Linear Feature Alignment

This repo is the official code base for Black Box Few-Shot Adaptation for Vision-Language models. It contains the following implementations:

LFA (supervised and unsupervised variants).
LFA for V-L models: CLIP, ALIGN, FLAVA, and ALT-CLIP. In additional to uni-modal models (text encoder: OpenAI Embeddings, visual encoders: BYOL, Barlow Twins and MoCo v3).
LFA for image and video datasets.
Other methods:
- Image soft-prompting: CoOp and CoCoOp.
- Video Prompting.
Datasets
- 11 standard image classification datasets.
- 4 ImageNet variants for domain generalization.
- 5 Video datasets, but the results and parameters are reported only for UCF101 and HMDB51.

Approach

LFA is a black-box method for V-L few-shot adaptation that:

Operates on pre-computed image and text features and hence works without access to the model's weights
It is orders of magnitude faster at training time
It is amenable to both supervised and unsupervised training,
It can be used to align image and text features computed from uni-modal models.

LFA is initialized from a closed-form solution to a least-squares problem, and then it is iteratively updated by minimizing a re-ranking loss.

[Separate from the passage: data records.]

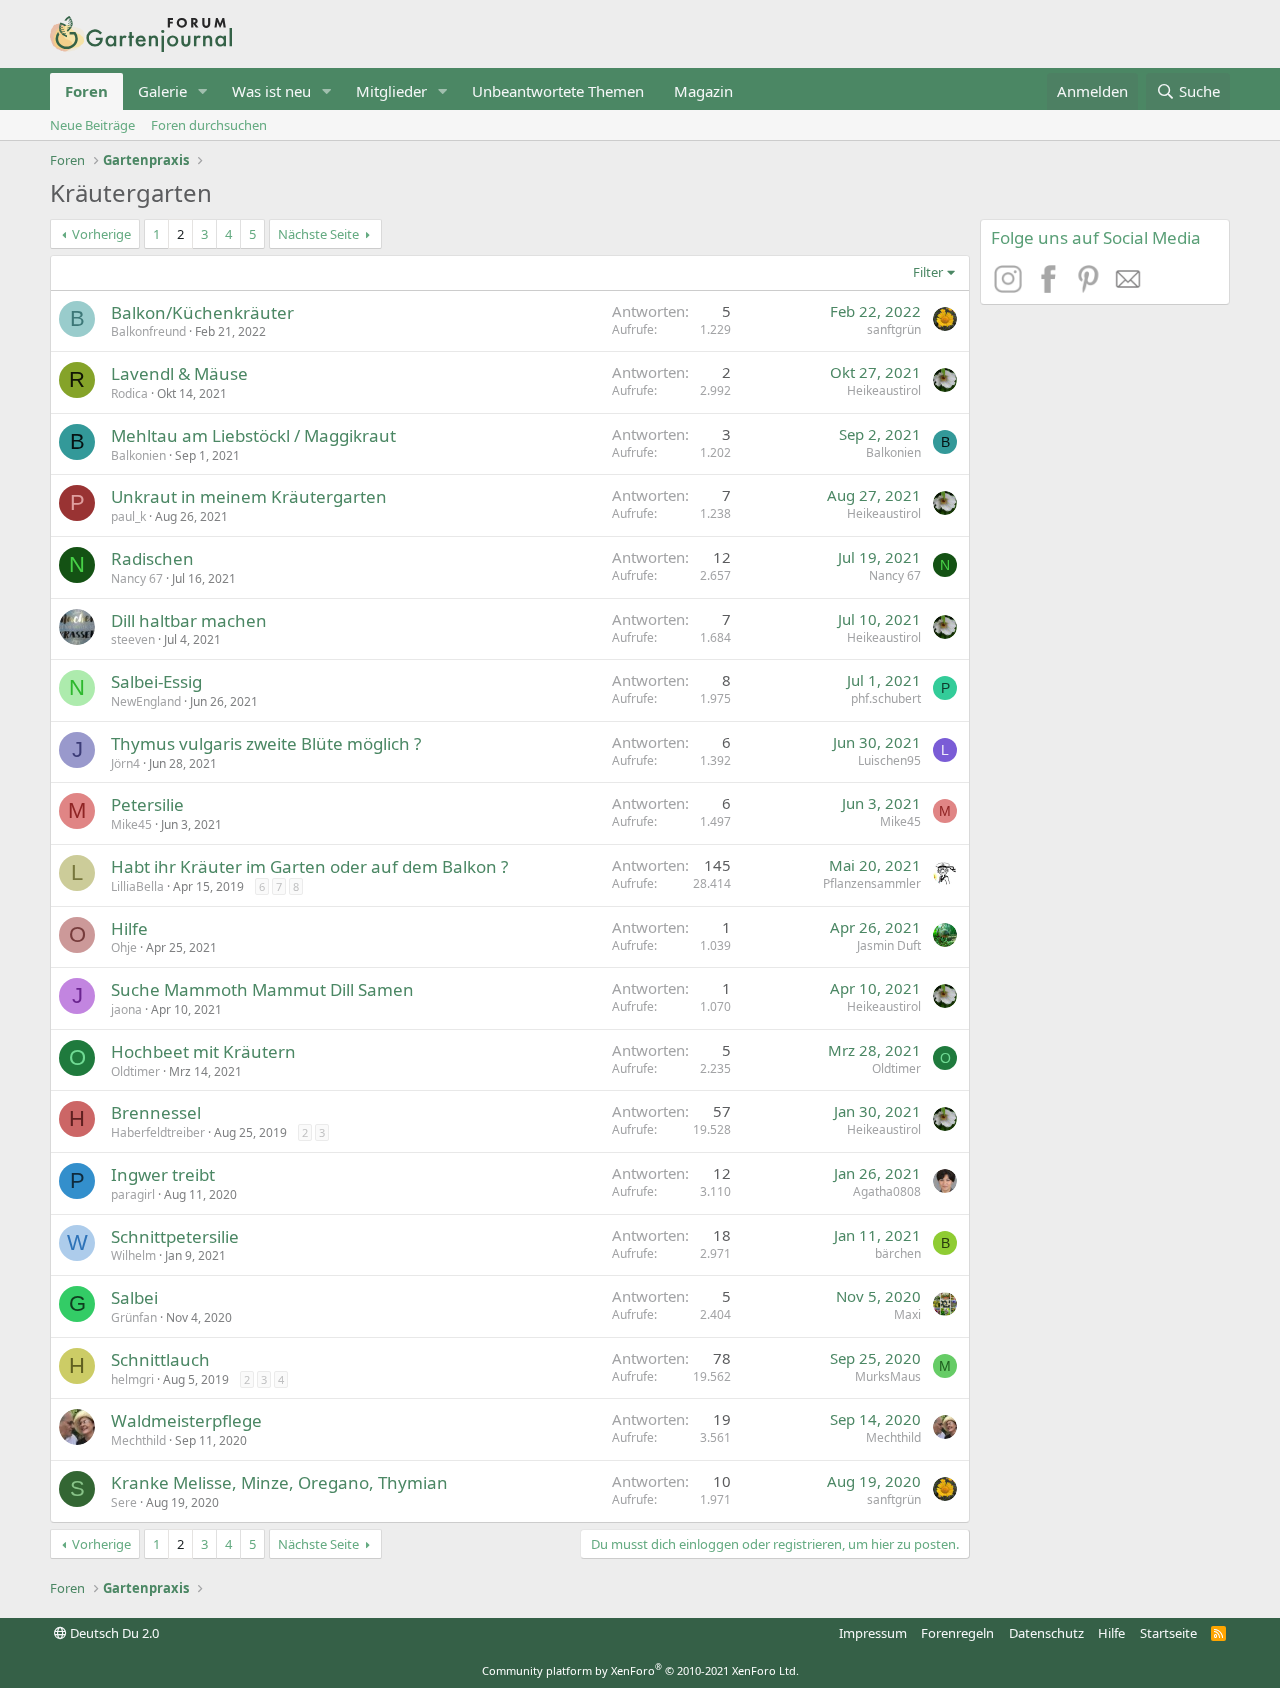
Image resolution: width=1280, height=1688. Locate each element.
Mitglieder (391, 91)
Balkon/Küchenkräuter (202, 312)
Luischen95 (889, 760)
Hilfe (129, 928)
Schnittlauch (160, 1359)
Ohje (124, 947)
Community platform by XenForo (640, 1670)
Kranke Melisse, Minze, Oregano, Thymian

Despite its simplicity, our approach can even surpass soft-prompt learning methods as shown by extensive experiments on 11 image and 2 video datasets.

Installs & Data

After installing PyTorch, torchvision and their dependencies, to run the LFA, we need to install the following:

pip install ftfy regex tqdm loguru scikit-learn

For aligning uni-modal models, you'll need both Open-AI API and some self-supervised vision models, which will use mmselfsup for:

pip install openai
pip install -U openmim
mim install mmengine
mim install 'mmcv>=2.0.0rc1'
pip install 'mmselfsup>=1.0.0rc0'

If you also want to run the unsupervised variants, we'll need to also install GeomLoss:

pip install pykeops
pip install geomloss

Data

For image datasets, please follow the instruction of CoOp here: DATASETS.md.

For video dataset, HMDB51 can be downloaded from here and UCF101 from here. Note that K400 & K700 and SomethingSomething v2 are also implemented, but are not tested.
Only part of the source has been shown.